_Task item:_
Below are the entries. Transcribe exactly the lines from the one with "Zaspalan (296, 594)" through the one with "TESTIMONIALS (454, 21)", ends included, and leave out all others.
*** Provided data ***
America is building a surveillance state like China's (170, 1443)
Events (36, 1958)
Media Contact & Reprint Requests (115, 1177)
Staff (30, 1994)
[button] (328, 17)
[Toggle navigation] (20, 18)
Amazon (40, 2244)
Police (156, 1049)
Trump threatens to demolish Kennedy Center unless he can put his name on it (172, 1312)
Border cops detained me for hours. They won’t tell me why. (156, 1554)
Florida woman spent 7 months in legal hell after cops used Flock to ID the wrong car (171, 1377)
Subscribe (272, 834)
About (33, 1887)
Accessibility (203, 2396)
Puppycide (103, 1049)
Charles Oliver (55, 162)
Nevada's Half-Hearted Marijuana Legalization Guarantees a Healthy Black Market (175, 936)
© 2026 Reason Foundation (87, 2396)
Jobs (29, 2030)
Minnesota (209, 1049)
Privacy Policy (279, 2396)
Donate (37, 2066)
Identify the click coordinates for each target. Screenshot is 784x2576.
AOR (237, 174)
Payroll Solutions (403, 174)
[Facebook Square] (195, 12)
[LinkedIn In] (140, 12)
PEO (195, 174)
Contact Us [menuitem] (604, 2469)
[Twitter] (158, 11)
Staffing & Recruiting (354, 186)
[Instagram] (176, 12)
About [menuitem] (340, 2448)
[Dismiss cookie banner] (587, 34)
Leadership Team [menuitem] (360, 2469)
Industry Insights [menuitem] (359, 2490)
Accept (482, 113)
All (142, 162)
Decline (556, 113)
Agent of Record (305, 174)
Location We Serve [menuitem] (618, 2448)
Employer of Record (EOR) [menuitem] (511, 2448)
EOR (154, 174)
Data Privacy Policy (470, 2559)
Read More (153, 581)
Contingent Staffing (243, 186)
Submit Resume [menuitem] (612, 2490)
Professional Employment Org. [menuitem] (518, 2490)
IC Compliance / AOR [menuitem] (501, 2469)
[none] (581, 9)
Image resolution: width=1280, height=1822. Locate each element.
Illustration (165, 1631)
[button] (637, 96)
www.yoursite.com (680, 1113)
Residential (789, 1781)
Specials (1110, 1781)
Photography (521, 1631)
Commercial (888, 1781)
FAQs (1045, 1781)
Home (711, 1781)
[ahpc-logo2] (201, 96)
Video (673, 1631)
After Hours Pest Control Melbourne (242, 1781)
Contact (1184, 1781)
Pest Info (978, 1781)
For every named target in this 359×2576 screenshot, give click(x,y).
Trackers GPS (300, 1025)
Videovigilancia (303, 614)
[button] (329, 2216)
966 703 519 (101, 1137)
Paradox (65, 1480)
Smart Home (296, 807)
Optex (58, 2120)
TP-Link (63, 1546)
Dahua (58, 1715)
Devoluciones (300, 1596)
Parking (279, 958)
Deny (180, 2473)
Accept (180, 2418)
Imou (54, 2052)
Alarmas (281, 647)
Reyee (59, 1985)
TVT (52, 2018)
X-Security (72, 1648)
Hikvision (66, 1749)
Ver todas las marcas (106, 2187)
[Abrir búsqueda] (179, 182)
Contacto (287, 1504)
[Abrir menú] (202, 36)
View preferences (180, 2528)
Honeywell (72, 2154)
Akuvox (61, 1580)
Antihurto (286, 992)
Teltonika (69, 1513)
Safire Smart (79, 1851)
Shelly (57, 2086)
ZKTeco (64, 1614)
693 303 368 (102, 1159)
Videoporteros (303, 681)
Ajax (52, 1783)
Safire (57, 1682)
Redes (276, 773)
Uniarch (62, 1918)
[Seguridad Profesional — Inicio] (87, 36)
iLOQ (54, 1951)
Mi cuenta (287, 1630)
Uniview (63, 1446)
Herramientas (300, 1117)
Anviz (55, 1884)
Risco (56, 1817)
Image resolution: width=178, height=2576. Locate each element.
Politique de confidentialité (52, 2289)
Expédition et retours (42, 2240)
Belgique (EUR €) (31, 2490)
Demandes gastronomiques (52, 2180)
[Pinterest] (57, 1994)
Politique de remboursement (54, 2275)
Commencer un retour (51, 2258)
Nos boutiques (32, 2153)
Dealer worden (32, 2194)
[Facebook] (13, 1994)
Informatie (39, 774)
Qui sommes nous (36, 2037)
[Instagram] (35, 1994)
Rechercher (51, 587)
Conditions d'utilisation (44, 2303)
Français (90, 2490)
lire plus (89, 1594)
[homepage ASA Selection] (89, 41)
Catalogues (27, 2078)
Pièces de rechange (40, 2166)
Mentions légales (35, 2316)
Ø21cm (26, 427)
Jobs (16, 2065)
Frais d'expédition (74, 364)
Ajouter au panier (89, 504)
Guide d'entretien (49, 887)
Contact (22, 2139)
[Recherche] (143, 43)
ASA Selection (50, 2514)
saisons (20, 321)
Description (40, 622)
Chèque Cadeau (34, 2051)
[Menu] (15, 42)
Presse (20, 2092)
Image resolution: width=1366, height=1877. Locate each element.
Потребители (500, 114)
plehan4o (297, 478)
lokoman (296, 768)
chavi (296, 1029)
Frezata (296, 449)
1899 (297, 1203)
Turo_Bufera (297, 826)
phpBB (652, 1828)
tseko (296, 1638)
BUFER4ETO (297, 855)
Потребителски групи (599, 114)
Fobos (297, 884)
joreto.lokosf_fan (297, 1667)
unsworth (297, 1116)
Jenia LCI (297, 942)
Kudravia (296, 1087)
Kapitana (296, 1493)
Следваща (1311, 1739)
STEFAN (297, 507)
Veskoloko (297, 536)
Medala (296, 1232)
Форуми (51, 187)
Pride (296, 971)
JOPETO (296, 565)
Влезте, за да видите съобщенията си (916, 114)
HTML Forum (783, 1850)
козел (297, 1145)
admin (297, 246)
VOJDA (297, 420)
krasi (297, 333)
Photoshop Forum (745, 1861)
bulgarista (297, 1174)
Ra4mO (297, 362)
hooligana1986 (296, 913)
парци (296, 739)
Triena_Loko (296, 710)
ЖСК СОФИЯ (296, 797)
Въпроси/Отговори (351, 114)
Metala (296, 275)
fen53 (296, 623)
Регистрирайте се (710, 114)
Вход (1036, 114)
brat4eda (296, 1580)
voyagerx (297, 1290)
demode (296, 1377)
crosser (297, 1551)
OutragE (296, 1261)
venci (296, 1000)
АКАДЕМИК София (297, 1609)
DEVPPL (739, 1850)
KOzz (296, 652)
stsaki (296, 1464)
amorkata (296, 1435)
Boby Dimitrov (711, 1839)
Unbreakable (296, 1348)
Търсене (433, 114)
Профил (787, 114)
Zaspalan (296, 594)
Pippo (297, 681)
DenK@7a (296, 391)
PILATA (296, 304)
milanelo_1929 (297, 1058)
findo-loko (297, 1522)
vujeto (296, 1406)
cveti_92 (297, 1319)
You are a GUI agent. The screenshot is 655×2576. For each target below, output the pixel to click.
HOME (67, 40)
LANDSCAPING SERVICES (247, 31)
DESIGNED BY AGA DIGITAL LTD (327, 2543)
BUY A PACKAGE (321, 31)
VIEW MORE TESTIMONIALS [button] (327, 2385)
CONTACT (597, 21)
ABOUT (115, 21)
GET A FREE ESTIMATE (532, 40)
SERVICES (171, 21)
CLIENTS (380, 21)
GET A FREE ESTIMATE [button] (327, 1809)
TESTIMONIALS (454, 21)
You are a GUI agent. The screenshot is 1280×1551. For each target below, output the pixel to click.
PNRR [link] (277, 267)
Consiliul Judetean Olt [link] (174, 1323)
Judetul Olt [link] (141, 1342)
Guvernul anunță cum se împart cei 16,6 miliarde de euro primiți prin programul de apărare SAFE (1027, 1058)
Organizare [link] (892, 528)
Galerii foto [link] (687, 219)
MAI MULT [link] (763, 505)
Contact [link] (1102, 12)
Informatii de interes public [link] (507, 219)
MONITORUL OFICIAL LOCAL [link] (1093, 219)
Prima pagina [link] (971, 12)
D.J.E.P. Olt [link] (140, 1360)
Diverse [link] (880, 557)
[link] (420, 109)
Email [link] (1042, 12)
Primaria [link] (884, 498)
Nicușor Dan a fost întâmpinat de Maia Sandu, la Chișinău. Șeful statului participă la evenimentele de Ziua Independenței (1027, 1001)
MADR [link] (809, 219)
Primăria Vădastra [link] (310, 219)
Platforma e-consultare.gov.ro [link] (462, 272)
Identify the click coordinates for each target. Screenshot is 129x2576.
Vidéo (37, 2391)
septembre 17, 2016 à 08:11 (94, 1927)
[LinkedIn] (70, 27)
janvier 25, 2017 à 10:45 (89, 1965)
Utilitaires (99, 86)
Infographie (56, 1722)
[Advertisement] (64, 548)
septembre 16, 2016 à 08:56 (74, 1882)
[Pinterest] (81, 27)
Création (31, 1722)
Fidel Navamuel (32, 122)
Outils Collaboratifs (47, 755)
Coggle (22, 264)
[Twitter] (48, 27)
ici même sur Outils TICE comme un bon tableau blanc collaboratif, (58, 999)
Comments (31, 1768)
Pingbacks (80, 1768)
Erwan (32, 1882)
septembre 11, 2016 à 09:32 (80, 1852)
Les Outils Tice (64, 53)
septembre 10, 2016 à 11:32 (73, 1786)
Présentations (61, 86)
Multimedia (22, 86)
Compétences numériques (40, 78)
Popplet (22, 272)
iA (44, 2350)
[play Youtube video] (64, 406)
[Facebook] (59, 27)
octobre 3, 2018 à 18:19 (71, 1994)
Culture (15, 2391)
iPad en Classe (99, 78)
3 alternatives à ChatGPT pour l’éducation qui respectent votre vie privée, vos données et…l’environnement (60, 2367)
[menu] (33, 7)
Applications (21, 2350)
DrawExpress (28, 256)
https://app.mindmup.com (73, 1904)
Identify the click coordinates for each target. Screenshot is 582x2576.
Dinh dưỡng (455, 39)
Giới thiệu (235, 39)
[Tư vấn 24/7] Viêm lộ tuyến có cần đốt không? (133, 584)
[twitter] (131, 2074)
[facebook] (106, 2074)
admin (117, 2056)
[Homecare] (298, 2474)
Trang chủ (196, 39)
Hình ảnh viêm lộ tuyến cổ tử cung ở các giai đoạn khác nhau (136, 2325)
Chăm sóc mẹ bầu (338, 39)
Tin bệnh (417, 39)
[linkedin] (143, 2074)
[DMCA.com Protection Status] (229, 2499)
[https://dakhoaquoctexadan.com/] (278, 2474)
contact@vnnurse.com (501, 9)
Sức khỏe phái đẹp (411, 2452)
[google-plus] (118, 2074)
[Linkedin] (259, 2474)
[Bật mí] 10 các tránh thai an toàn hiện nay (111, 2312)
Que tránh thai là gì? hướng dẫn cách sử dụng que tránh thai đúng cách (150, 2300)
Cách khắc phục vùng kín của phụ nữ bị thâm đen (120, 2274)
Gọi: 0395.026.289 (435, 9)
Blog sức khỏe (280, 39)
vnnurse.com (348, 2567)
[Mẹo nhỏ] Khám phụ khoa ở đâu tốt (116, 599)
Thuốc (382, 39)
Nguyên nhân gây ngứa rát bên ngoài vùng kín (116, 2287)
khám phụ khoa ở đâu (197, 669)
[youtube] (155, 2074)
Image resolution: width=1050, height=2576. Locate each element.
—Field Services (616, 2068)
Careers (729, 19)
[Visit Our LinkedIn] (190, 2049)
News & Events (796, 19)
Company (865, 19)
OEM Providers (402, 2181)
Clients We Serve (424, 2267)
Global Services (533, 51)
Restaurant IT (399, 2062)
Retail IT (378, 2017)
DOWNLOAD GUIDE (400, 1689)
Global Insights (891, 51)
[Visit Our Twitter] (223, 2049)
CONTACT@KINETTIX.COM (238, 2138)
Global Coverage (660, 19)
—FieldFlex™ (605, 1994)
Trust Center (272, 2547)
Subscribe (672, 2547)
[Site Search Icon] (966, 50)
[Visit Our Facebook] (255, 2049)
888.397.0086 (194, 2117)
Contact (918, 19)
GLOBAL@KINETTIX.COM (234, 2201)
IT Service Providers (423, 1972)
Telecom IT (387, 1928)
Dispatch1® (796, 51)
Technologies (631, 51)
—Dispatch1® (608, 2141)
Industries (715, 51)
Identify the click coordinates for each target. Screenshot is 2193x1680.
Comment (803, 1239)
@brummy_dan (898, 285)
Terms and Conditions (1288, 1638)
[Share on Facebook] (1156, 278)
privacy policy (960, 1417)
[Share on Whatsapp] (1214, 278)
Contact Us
*** End of Provided data ***
_Reply to the exercise:_
Zaspalan (296, 594)
Pippo (297, 681)
DenK@7a (296, 391)
PILATA (296, 304)
milanelo_1929 (297, 1058)
findo-loko (297, 1522)
vujeto (296, 1406)
cveti_92 (297, 1319)
You are a GUI agent. The screenshot is 655×2576. For each target below, output the pixel to click.
HOME (67, 40)
LANDSCAPING SERVICES (247, 31)
DESIGNED BY AGA DIGITAL LTD (327, 2543)
BUY A PACKAGE (321, 31)
VIEW MORE TESTIMONIALS [button] (327, 2385)
CONTACT (597, 21)
ABOUT (115, 21)
GET A FREE ESTIMATE (532, 40)
SERVICES (171, 21)
CLIENTS (380, 21)
GET A FREE ESTIMATE [button] (327, 1809)
TESTIMONIALS (454, 21)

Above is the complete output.